# Blues Club For Beginners



## Hoochie (Nov 26, 2006)

Hi,

I'm new to the board and I hope this message won't be considered spam. I started playing the guitar two years ago after my kids have gotten older an left me with a bit more time, and I've been totally struck by the blues bug. 

I would like to get together with some other simliar adult beginners, and collectively hire a blues player to come in and teach us some blues, answer questions, and help us learn to play and jam together. My plans are very open, but I can see it becoming a "club". I considered just buying lessons at a local music academy, but I think I would prefer not to sit in a waiting room with 8 year olds if I don't have to. :smile: 

I've outlined my plan in the web page I've setup here: http://www.byoblues.com. I live in Oakville Ontario, and we could use some spare space I have in my office - also in Oakville. My plans are open, and I'm very open to suggestions. Everything I've read and heard says that you can learn faster in a group - and its funner, and would be a cool night out every couple of weeks.

If you're interested, or you think you may know someone who might be, please visit the link for more details and send me a note.

» **Exercise task 1**
Format the entries below as a numbered list covering everything from the first entry down through the line containing "Display for Review (514, 141)", omitting any blank lines.

» **Provided data**
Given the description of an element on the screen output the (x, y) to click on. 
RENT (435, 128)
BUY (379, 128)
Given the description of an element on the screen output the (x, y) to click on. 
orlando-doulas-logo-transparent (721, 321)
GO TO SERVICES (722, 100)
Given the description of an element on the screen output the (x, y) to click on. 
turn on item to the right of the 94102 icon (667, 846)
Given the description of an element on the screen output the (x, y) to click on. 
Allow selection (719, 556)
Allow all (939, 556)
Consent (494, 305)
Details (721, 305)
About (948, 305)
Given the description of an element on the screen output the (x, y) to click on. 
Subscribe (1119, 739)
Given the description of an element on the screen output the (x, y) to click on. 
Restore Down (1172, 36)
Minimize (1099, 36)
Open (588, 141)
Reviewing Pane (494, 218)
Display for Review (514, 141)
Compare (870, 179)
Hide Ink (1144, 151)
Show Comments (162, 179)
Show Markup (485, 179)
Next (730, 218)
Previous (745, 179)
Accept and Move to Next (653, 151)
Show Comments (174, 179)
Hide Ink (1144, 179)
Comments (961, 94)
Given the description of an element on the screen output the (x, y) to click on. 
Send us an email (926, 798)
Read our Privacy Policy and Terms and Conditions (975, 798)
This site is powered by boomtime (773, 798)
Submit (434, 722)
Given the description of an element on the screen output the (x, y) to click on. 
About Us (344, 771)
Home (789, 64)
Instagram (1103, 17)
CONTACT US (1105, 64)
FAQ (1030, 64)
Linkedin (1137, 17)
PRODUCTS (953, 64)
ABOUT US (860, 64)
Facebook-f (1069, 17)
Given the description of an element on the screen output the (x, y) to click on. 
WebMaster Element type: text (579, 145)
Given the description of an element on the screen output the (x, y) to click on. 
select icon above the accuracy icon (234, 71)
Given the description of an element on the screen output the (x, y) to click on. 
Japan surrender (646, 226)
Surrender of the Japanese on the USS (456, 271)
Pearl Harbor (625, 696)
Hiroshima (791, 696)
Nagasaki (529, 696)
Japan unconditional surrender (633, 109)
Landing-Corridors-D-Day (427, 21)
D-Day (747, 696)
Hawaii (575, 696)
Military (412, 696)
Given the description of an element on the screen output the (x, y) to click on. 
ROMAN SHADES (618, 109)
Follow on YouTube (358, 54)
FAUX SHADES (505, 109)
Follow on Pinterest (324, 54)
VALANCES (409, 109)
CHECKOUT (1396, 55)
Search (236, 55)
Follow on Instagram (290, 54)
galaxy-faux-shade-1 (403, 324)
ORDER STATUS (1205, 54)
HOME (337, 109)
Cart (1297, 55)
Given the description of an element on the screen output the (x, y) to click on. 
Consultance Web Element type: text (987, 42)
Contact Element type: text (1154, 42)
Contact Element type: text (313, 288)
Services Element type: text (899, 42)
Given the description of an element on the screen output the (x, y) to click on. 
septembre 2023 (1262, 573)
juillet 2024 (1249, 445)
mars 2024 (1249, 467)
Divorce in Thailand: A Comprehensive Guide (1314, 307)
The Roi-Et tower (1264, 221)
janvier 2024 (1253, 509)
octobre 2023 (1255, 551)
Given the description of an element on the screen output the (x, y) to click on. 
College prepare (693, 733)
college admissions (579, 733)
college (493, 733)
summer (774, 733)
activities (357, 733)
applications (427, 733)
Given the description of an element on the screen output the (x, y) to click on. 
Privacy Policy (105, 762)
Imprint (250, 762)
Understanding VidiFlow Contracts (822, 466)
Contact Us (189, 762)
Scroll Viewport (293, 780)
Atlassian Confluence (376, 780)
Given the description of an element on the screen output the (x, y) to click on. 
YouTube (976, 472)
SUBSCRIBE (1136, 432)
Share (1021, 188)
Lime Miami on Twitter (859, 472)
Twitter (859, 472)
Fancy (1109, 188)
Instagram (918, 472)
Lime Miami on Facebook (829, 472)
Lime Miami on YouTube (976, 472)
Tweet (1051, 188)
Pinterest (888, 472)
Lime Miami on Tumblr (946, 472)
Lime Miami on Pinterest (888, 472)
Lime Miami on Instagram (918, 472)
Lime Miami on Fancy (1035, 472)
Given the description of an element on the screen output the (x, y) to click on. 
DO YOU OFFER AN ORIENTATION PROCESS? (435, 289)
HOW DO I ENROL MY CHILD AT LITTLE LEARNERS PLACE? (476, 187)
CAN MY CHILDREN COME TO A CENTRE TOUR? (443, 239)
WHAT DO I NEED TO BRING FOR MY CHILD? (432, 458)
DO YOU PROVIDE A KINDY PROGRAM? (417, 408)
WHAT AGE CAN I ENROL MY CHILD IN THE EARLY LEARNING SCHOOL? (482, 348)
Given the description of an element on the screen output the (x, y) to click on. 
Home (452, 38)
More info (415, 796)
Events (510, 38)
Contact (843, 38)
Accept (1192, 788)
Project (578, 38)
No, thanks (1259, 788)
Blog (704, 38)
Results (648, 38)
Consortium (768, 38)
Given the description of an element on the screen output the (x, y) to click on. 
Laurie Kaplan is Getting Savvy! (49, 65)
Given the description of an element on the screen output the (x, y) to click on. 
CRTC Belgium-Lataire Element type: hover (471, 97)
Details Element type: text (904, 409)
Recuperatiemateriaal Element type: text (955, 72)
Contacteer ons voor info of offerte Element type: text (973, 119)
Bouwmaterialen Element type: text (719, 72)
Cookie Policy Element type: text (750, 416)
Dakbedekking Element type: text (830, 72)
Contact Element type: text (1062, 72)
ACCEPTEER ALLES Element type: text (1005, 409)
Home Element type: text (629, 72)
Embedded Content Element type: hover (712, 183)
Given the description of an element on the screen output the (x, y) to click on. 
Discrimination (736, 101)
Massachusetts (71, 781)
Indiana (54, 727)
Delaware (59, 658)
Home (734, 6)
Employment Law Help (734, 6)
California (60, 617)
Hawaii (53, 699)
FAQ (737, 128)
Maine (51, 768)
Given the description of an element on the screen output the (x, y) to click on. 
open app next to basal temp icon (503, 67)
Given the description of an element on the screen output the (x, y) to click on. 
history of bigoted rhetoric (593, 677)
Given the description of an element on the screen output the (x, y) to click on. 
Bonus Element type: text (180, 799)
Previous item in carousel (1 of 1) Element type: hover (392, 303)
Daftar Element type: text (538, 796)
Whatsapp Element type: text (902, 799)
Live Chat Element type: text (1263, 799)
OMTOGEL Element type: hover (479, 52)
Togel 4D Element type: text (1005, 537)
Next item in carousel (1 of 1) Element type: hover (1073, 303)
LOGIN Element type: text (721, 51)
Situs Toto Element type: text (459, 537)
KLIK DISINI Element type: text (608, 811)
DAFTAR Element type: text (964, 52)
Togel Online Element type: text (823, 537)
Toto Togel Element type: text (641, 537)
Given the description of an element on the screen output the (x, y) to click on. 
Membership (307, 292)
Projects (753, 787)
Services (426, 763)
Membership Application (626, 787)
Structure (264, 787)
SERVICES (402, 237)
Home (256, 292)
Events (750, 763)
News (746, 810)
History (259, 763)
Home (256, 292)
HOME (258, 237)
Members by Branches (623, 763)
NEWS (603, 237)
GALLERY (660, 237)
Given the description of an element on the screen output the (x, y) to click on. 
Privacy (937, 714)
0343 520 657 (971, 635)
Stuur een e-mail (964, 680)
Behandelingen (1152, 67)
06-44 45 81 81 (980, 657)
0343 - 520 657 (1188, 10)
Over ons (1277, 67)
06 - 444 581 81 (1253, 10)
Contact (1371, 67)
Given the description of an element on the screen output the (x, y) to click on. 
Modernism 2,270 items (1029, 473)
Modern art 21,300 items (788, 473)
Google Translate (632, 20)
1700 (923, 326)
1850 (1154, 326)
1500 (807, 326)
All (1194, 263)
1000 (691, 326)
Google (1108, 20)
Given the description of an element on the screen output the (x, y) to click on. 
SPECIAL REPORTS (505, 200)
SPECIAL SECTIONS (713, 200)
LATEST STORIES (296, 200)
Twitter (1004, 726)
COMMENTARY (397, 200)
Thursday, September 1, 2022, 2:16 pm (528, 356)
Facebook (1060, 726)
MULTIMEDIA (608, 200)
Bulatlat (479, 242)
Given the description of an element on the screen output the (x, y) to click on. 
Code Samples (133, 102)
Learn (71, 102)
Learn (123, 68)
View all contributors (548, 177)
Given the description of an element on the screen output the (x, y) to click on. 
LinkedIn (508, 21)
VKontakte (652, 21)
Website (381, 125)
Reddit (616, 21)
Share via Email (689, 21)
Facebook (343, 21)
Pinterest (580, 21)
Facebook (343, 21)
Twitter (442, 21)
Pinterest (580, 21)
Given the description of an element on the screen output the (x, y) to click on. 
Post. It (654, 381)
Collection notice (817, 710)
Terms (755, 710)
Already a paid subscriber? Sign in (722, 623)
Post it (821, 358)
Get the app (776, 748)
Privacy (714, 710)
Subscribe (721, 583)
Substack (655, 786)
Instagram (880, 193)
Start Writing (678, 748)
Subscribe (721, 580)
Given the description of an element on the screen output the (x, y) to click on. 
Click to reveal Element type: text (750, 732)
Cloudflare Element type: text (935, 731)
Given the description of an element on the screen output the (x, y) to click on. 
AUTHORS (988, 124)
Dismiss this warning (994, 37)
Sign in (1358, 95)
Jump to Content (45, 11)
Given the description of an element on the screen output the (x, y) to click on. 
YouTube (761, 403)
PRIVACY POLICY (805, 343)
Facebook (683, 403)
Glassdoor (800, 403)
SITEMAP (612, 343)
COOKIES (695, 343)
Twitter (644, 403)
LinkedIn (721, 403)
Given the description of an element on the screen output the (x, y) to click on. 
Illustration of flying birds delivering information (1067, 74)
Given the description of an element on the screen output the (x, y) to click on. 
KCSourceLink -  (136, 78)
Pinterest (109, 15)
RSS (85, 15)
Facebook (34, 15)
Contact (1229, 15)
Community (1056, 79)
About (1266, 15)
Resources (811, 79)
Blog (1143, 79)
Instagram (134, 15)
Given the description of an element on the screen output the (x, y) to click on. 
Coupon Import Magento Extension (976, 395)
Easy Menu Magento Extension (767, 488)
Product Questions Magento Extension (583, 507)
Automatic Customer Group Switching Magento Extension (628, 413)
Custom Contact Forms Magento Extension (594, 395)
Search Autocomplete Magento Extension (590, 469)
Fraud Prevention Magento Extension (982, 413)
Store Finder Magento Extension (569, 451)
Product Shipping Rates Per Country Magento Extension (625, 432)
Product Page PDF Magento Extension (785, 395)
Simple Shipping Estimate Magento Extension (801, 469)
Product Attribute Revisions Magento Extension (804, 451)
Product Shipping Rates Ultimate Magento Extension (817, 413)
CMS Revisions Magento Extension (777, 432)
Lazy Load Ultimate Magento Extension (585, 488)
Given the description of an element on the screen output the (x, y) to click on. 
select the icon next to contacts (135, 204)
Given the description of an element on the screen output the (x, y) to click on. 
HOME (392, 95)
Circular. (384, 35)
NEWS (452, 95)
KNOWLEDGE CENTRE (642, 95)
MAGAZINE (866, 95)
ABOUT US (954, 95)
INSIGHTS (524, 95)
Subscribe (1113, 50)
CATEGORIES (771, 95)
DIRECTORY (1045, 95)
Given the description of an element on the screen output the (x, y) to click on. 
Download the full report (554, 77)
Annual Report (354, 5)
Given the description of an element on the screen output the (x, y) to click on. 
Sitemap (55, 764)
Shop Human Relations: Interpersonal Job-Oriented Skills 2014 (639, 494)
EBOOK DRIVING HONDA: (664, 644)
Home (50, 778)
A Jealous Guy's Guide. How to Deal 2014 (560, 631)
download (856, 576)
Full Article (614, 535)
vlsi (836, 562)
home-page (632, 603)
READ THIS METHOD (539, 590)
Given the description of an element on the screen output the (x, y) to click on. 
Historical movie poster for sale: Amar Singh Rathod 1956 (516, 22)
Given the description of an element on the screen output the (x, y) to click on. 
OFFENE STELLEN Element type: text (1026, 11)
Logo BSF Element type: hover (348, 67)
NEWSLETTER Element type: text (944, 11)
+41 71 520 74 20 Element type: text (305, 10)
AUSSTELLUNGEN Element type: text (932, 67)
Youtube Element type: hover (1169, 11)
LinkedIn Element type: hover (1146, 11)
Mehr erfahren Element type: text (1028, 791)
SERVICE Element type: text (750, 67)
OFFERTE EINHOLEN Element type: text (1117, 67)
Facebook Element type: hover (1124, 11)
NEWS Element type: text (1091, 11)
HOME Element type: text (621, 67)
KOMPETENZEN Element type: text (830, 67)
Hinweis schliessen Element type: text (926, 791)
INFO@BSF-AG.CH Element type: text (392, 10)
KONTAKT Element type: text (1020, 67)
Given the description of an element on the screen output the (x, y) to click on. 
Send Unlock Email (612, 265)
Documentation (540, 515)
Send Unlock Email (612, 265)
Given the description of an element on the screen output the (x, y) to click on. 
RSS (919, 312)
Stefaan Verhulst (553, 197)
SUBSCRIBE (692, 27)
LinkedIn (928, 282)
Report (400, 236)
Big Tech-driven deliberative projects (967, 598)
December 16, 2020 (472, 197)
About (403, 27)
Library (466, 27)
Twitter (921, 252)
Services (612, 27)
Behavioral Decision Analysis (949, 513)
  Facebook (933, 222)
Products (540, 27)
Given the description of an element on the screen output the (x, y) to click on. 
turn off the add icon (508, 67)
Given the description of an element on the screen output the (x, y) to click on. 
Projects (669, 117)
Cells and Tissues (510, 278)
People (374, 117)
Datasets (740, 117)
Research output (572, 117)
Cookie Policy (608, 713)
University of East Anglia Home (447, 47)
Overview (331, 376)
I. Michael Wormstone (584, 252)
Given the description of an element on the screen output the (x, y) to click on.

» **Exercise task 2**
Resume the thread about forming a blues club for beginners, continuing after its last post.

» **Response 1**
1. Given the description of an element on the screen output the (x, y) to click on. 
2. RENT (435, 128)
3. BUY (379, 128)
4. Given the description of an element on the screen output the (x, y) to click on. 
5. orlando-doulas-logo-transparent (721, 321)
6. GO TO SERVICES (722, 100)
7. Given the description of an element on the screen output the (x, y) to click on. 
8. turn on item to the right of the 94102 icon (667, 846)
9. Given the description of an element on the screen output the (x, y) to click on. 
10. Allow selection (719, 556)
11. Allow all (939, 556)
12. Consent (494, 305)
13. Details (721, 305)
14. About (948, 305)
15. Given the description of an element on the screen output the (x, y) to click on. 
16. Subscribe (1119, 739)
17. Given the description of an element on the screen output the (x, y) to click on. 
18. Restore Down (1172, 36)
19. Minimize (1099, 36)
20. Open (588, 141)
21. Reviewing Pane (494, 218)
22. Display for Review (514, 141)

» **Response 2**
Thank you moderator for letting me post here - and please move this to whatever forum may be more appropriate for this topic if necessary. :food-smiley-004:


----------



## Robert1950 (Jan 21, 2006)

I'm on the other side of Toronto in Durham Region. In the 60s and 70s I was mainly a rhythm player. Then I quit for about two and half decades or so and restarted about a year and a half ago, I haven't played with anyone since 1978. Right I play along with backing tracks or just noodle around. My rhythm work isn't were it used to be, but my solos are definitely better (but still suck)

I might be able to swing the twice a month , but week days would be out of it - I work in downtown T.O. and commute by GO Train. 

I'm not totally sure, but I definitely am interested. ... And I do not consider this SPAM whatsoever.


----------



## james on bass (Feb 4, 2006)

Sounds like a great idea!! Welcome to the forum! :food-smiley-004:


----------



## Hoochie (Nov 26, 2006)

Thanks Robert1950.

I hope to find 4 or 5 more interested people, and then we can decide on some details. I'll be in touch.

Frank


----------



## Crossroads (Apr 23, 2006)

*great idea*

What a great idea!

I wished I lived closer, I'm east of Belleville or I would definitely be interested!!


----------



## teledobson (Nov 15, 2006)

Great idea 

A bassist and a drummer and you're off to the races 

To bad you're in oakville...little bit of a hike from TO


----------



## Tarbender (Apr 7, 2006)

What a fantastic idea. I'm in downtown Toronto (Yonge & Eglinton), and don't drive but think that this a fabulous idea. I have a room in my building that we can use if anyone is interested let me know. And I'm interessted in any other opportunities like this. PM's and open forum inquiries are welcome and encouraged!


----------



## RIFF WRATH (Jan 22, 2007)

Fantastic idea, well put together site.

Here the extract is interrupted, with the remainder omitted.